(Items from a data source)
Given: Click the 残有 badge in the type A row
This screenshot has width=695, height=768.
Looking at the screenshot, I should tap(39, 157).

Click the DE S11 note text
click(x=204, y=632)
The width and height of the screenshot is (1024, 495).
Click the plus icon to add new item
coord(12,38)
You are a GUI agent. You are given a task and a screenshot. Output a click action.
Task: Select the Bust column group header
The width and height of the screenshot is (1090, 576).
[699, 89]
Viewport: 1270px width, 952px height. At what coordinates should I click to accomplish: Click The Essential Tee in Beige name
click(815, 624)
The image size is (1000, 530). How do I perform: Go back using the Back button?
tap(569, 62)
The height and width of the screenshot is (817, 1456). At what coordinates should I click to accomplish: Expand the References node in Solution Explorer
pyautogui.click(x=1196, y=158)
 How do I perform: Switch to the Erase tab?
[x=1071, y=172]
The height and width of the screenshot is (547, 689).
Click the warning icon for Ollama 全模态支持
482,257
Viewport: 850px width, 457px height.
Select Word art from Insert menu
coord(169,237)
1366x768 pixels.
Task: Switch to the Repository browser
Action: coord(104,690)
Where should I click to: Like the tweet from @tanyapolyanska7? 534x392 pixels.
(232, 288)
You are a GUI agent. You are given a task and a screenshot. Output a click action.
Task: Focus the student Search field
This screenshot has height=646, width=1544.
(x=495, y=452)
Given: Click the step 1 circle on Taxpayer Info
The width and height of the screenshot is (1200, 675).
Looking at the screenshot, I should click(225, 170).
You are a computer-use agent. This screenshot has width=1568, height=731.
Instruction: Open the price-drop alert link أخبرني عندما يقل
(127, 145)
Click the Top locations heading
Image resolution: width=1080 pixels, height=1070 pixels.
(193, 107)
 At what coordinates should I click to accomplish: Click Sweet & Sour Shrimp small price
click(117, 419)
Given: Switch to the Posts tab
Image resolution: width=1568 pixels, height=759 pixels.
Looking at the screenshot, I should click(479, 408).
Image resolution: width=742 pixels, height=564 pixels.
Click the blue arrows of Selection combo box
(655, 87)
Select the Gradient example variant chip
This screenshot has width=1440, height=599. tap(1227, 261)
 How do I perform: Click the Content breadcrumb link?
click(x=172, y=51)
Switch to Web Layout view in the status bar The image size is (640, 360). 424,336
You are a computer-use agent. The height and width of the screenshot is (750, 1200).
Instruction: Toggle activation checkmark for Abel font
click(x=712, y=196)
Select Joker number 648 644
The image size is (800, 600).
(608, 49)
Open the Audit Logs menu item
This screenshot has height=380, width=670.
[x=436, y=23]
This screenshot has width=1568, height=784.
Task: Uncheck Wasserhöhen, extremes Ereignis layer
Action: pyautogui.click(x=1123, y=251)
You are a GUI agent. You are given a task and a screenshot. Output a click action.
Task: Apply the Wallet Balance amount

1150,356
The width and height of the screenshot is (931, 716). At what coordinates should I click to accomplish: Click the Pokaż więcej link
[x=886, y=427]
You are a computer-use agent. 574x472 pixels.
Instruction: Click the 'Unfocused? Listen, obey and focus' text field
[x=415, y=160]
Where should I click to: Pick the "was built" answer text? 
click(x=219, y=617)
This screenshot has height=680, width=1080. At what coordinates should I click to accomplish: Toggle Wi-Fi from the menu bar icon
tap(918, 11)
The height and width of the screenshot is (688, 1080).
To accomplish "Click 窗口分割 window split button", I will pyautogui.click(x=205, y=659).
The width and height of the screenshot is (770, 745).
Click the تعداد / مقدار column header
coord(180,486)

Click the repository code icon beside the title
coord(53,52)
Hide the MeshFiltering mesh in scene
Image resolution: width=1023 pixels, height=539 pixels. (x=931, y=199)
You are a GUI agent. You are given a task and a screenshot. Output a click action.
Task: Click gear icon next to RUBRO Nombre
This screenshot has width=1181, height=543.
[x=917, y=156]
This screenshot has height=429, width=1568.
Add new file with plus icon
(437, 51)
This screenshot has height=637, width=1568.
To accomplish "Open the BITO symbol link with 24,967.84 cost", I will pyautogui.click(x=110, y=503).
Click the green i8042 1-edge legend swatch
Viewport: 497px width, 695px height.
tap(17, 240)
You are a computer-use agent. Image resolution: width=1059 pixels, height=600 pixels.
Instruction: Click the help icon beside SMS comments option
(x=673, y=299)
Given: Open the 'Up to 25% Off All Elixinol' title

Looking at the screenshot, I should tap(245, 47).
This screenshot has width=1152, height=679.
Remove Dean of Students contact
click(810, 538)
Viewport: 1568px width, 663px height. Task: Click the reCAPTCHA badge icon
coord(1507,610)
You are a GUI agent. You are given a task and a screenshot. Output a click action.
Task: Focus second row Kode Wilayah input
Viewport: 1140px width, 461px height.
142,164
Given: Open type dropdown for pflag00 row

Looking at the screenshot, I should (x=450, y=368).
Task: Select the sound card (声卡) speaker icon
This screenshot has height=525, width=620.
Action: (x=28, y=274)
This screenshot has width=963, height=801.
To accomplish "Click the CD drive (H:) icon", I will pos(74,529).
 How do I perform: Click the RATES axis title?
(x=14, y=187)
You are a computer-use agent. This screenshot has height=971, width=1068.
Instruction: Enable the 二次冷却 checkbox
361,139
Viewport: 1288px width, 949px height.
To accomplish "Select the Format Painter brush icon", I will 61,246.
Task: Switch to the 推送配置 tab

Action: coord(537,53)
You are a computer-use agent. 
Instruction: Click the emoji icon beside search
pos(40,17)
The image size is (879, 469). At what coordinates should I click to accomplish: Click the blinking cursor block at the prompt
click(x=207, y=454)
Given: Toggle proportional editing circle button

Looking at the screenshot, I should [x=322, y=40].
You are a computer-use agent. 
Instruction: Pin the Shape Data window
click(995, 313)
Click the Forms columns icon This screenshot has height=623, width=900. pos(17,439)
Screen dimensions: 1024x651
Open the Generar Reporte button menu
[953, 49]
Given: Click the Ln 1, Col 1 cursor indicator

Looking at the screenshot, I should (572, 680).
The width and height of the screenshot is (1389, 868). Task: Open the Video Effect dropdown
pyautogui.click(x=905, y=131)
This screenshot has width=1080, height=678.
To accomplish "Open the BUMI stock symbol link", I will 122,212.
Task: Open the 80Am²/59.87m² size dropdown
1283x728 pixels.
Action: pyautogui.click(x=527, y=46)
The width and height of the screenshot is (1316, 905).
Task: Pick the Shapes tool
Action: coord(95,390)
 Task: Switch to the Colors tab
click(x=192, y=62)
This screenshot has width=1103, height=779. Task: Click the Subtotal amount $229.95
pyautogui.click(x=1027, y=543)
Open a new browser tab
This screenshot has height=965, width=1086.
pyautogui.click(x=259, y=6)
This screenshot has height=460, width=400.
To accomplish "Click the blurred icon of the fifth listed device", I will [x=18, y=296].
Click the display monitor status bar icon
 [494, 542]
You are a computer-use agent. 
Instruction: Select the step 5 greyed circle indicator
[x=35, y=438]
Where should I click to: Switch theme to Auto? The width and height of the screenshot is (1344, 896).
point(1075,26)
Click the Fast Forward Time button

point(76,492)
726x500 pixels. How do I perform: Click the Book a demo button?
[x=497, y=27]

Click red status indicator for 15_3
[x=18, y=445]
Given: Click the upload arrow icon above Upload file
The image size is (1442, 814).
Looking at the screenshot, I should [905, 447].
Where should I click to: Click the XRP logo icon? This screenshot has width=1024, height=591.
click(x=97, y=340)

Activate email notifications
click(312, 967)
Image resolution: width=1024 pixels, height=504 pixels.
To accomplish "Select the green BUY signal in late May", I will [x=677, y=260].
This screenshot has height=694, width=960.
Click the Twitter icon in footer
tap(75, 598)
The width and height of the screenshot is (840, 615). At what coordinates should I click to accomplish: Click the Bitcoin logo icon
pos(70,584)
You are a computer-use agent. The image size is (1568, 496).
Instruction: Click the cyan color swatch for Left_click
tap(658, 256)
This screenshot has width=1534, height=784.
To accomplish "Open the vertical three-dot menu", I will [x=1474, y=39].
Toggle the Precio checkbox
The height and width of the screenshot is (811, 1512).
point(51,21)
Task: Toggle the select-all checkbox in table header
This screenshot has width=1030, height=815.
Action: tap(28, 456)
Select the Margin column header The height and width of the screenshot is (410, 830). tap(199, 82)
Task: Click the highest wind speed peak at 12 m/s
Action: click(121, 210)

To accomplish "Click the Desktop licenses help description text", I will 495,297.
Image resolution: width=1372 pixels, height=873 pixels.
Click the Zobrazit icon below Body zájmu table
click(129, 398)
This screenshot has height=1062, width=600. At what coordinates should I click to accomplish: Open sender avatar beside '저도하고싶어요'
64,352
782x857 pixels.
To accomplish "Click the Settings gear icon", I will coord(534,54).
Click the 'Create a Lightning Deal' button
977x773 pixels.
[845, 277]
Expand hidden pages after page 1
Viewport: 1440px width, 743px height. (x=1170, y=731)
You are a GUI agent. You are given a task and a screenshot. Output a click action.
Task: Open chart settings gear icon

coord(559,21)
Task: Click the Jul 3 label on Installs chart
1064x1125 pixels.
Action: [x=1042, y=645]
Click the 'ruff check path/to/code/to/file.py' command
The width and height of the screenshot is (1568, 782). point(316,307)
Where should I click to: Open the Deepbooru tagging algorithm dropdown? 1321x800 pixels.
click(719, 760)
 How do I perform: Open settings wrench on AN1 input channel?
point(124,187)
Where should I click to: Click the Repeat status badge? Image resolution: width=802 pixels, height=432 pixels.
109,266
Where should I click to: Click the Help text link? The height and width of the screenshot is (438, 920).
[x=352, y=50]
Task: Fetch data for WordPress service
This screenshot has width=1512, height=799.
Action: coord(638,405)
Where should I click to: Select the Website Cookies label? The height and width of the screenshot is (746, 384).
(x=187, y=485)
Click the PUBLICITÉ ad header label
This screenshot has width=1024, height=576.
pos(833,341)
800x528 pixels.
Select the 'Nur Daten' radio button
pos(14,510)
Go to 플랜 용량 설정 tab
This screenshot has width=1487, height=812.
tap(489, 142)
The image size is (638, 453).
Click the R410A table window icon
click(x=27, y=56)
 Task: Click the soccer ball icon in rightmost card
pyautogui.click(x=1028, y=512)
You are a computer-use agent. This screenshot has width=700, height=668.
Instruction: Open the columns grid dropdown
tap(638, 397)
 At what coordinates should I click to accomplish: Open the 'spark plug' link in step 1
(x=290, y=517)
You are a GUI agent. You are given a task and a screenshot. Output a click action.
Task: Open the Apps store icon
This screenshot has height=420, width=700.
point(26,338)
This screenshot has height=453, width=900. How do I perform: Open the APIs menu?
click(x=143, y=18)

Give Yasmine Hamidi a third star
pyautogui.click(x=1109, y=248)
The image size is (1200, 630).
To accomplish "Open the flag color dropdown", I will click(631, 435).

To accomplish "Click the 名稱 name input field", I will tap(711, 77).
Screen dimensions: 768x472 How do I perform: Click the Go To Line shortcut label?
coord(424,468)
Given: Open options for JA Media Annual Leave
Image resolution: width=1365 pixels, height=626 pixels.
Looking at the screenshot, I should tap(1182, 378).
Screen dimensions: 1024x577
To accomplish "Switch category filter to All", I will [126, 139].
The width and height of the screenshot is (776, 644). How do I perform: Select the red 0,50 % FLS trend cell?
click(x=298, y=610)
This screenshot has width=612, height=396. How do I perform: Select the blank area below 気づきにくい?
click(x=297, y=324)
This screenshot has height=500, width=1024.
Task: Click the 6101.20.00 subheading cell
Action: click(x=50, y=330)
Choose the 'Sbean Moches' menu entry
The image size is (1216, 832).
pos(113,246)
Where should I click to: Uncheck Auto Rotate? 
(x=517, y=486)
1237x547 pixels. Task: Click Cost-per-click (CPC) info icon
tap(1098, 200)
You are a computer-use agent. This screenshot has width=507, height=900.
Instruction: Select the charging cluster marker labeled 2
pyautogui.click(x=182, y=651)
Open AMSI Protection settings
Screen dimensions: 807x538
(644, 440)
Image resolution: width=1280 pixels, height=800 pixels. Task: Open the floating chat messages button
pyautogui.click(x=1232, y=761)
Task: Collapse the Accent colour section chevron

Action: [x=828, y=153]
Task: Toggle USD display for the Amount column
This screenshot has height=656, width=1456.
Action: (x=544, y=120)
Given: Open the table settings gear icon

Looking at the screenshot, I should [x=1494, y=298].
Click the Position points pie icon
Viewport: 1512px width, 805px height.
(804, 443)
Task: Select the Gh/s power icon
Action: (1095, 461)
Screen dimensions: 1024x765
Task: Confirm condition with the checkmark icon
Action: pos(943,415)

ABOUT THIS EXERCISE :: Within the entries above, how many lines hold the string "symbol"? State the number with no other words.

RESPONSE BOX :: 2